| You could cover the top of the pickup with some wood or pearloid (it'd add a boutique touch), but I have not yet found a stock-replacement pickup cover that will cover the exposed polepieces. I could be wrong, but I do not think they exist. Most pickups without exposed polepieces are designed that way from the beginning, and I think it would be unwise to try to modify exposed polepieces so they can be covered.
You could swap pickups for something that has flush polepieces and thus is easier to cover (Ultra Jazzes, Quarter Pounders, SD Stack models), or you could swap for pickups without polepieces (Carvin H50S, Bartolini, EMG Select).
Before you plop down money for new pickups though, try a few things:
* Hitting the pickups is generally a sign of the pickups being too high or of you playing too aggressively. Lower the pickups by a few millimeters and see if that helps.

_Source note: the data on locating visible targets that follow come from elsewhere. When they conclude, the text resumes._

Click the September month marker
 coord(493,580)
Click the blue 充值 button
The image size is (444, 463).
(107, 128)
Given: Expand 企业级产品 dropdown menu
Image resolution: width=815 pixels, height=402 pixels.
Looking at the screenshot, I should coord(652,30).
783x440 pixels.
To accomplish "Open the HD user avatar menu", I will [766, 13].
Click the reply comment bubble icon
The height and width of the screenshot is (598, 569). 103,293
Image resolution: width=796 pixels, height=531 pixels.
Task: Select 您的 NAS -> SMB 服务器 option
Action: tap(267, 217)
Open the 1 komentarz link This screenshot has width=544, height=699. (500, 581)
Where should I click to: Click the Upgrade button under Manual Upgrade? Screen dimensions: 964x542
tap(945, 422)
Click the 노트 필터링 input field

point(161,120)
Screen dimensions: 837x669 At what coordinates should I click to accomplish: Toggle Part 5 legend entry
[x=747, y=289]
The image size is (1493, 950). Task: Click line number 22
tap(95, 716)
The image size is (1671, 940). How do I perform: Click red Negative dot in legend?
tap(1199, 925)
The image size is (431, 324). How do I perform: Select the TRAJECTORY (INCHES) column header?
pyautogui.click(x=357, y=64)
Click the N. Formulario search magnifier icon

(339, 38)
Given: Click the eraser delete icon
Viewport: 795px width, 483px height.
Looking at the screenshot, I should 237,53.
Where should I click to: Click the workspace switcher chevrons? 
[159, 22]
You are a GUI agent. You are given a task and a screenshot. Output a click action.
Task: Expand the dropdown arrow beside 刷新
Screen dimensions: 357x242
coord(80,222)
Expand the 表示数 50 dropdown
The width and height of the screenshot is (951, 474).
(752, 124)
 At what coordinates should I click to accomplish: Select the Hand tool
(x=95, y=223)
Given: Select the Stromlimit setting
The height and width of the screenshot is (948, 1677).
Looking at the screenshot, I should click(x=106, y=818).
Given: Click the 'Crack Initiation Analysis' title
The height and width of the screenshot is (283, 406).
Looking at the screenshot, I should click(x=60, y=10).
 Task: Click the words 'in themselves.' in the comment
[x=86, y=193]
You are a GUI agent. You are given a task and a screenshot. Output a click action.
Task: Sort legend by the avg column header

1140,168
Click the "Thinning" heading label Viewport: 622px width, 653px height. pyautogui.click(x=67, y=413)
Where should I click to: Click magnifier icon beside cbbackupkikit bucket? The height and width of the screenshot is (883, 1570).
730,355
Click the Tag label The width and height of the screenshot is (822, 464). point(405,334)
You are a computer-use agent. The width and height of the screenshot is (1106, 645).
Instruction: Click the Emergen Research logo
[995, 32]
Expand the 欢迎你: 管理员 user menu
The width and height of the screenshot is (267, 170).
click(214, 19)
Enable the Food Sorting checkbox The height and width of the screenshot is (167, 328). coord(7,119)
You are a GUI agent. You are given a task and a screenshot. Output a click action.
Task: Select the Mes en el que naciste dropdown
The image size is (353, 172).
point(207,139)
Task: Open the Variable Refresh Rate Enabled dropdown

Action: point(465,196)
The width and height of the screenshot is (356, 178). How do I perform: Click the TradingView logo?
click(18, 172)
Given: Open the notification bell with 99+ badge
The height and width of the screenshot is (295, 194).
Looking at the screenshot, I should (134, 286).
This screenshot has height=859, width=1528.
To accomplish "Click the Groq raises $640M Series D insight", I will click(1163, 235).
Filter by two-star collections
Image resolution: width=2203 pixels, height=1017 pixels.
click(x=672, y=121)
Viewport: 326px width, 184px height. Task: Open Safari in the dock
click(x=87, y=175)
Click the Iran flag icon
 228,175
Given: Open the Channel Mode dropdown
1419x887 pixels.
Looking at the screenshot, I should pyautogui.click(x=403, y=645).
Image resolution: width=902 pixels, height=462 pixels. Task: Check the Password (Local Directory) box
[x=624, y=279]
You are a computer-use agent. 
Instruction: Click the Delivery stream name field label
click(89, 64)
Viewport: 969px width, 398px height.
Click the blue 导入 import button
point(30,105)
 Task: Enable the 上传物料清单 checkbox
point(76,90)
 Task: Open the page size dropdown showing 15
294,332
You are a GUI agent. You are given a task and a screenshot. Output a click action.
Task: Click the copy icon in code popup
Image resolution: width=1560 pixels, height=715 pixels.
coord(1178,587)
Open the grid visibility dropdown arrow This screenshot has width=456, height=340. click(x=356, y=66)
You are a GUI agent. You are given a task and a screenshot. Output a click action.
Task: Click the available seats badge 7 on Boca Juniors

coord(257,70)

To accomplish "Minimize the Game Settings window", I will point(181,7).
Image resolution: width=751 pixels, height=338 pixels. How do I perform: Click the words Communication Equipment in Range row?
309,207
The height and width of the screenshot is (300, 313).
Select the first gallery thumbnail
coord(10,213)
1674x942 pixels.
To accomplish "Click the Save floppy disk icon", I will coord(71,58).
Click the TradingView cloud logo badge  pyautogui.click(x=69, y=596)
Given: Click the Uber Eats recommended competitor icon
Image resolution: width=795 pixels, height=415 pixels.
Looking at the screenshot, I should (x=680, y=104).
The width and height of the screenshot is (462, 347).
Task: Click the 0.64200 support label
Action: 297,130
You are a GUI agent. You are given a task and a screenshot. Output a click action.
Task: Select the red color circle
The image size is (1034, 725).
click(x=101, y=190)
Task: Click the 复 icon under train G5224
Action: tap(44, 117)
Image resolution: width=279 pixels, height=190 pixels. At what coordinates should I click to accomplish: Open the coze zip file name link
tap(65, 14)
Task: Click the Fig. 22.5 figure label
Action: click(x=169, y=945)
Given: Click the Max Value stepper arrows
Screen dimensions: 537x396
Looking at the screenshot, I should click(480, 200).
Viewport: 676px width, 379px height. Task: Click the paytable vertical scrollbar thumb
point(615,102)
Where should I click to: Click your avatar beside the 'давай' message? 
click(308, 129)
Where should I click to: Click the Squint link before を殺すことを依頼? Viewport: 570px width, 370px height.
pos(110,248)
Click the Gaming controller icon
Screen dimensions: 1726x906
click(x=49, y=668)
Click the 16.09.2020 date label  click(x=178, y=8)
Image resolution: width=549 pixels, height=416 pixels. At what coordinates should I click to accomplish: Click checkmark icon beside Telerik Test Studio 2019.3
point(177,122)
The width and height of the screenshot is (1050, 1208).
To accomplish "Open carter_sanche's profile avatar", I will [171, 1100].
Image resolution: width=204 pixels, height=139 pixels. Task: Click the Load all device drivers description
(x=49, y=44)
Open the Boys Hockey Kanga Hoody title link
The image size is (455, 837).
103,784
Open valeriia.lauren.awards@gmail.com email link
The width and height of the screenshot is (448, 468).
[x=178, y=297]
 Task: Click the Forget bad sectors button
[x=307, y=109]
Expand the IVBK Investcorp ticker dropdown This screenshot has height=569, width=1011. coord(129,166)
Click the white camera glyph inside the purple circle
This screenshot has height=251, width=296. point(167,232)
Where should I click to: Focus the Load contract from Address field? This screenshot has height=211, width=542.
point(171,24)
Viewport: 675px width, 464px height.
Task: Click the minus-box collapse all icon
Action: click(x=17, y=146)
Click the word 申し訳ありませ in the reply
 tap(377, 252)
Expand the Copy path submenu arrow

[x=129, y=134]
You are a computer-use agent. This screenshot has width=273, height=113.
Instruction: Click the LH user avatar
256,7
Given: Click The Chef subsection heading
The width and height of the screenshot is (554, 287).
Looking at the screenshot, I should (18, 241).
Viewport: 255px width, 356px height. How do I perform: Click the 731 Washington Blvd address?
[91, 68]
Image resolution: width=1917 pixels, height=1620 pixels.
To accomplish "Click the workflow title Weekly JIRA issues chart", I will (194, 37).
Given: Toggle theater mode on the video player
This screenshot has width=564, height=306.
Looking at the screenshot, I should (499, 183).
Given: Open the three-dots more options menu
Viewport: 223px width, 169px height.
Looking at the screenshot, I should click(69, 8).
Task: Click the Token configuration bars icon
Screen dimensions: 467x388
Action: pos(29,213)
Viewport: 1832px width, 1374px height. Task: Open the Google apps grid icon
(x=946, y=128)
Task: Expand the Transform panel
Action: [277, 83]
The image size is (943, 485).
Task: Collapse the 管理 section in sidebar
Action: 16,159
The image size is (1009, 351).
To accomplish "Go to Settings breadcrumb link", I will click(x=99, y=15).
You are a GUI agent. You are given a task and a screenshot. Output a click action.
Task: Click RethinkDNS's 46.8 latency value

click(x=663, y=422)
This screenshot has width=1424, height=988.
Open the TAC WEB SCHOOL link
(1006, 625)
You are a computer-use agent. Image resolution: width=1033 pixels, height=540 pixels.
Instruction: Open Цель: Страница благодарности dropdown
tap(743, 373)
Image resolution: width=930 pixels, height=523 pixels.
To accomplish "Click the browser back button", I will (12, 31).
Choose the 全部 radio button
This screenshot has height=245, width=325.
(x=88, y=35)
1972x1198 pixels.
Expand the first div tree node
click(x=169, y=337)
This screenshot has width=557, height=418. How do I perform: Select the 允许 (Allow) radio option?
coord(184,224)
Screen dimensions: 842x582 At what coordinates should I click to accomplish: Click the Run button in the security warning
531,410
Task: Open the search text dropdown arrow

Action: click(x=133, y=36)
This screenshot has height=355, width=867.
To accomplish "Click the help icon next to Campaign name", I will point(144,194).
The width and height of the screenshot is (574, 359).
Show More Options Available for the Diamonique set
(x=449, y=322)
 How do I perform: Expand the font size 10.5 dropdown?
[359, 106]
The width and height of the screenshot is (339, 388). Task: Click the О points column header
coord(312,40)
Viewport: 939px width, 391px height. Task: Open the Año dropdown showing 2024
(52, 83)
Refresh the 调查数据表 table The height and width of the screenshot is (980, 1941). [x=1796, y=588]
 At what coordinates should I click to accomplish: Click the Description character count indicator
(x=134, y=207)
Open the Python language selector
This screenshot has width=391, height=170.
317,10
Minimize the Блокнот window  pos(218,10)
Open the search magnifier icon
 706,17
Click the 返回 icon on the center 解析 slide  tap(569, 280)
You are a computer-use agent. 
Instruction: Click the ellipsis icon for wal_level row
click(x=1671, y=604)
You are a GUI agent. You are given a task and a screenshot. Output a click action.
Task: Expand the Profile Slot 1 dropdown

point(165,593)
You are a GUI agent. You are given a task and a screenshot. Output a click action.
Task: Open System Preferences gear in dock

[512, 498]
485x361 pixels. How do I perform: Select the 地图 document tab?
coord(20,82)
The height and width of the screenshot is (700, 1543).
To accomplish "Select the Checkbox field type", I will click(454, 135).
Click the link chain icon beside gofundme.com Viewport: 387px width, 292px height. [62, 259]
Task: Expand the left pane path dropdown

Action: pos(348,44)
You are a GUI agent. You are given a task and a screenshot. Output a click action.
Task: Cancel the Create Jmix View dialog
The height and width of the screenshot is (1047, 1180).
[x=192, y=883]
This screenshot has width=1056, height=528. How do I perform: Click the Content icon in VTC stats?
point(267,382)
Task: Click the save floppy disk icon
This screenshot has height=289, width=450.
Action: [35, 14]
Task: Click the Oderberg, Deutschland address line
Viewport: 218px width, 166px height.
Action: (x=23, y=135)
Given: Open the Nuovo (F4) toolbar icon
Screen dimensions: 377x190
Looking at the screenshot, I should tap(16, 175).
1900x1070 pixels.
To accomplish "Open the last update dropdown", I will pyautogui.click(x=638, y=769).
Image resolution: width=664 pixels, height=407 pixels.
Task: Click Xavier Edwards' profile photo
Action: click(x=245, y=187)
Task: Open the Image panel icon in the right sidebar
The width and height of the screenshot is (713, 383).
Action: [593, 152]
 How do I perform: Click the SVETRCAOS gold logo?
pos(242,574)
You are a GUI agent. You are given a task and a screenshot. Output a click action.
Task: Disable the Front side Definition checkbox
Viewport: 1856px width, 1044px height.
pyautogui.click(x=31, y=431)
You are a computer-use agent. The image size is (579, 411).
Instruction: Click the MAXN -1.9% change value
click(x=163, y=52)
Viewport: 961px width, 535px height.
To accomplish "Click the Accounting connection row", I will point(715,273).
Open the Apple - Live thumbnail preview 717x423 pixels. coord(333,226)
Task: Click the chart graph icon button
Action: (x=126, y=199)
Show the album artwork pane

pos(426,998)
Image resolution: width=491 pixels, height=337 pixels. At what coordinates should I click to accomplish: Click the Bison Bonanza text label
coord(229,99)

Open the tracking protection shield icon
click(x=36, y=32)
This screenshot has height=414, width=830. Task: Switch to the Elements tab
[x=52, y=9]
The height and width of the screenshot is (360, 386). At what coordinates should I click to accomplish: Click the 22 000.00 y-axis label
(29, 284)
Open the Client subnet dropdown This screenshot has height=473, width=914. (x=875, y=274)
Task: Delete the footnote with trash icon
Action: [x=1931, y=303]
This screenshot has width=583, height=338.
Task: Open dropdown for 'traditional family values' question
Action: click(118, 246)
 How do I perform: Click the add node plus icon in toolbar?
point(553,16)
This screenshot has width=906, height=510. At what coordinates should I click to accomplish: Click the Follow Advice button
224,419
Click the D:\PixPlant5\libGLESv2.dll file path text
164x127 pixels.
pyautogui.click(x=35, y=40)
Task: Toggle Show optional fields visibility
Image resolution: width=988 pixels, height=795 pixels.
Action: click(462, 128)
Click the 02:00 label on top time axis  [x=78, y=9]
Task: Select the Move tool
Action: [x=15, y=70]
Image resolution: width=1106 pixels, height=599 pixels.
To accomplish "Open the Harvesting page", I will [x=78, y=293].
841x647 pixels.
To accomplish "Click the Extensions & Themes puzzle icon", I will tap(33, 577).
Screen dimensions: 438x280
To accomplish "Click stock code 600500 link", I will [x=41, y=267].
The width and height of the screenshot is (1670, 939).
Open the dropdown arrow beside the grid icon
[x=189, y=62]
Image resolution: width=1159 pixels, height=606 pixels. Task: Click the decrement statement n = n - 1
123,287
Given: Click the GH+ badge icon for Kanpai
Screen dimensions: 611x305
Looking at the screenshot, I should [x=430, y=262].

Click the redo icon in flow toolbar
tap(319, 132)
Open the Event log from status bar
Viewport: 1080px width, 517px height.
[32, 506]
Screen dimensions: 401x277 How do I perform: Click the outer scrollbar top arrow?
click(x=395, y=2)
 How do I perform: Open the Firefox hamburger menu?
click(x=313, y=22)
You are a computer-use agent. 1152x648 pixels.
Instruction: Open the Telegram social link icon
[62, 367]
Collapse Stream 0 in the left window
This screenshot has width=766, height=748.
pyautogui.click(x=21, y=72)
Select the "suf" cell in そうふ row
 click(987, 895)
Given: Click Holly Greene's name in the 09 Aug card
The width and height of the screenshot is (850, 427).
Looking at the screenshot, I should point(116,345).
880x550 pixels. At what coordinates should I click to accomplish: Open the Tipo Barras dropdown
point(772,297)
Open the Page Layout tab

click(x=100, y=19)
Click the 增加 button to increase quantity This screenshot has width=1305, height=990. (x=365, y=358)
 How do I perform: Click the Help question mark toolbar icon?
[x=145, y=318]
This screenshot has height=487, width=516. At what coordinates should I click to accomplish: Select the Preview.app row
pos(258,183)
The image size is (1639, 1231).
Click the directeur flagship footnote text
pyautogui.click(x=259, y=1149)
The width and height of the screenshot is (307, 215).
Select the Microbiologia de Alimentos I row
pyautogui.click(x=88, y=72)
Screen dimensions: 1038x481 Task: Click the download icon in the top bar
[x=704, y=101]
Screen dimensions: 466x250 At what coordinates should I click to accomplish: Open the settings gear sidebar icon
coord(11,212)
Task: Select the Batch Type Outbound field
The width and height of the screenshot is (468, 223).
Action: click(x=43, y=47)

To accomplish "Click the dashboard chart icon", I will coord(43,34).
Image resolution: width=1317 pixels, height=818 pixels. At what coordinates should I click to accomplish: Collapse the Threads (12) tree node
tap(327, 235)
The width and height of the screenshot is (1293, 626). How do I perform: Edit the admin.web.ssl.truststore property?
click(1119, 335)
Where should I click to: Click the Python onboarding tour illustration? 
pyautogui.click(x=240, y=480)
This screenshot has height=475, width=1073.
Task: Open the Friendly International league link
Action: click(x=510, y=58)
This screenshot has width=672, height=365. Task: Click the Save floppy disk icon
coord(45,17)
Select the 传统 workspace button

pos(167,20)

* It may also be a sign of a downward plucking technique, which is bad. You say it only happens when you slap, which is as downward as it gets. Try a lighter slapping technique (a slightly lower action will help this), or slapping closer to the heel of the neck than to the neck pickup.
* Clear nail polish. Paint the polepieces with a few thin-to-moderate coats of it. This will dull the metal-on-metal click sound. Don't make each coat very thick or it will take ages to dry, and don't put too many coats on; even one coat between string and polepiece is usually enough.
Last edited by Liko : 09-11-2007 at 01:01 PM.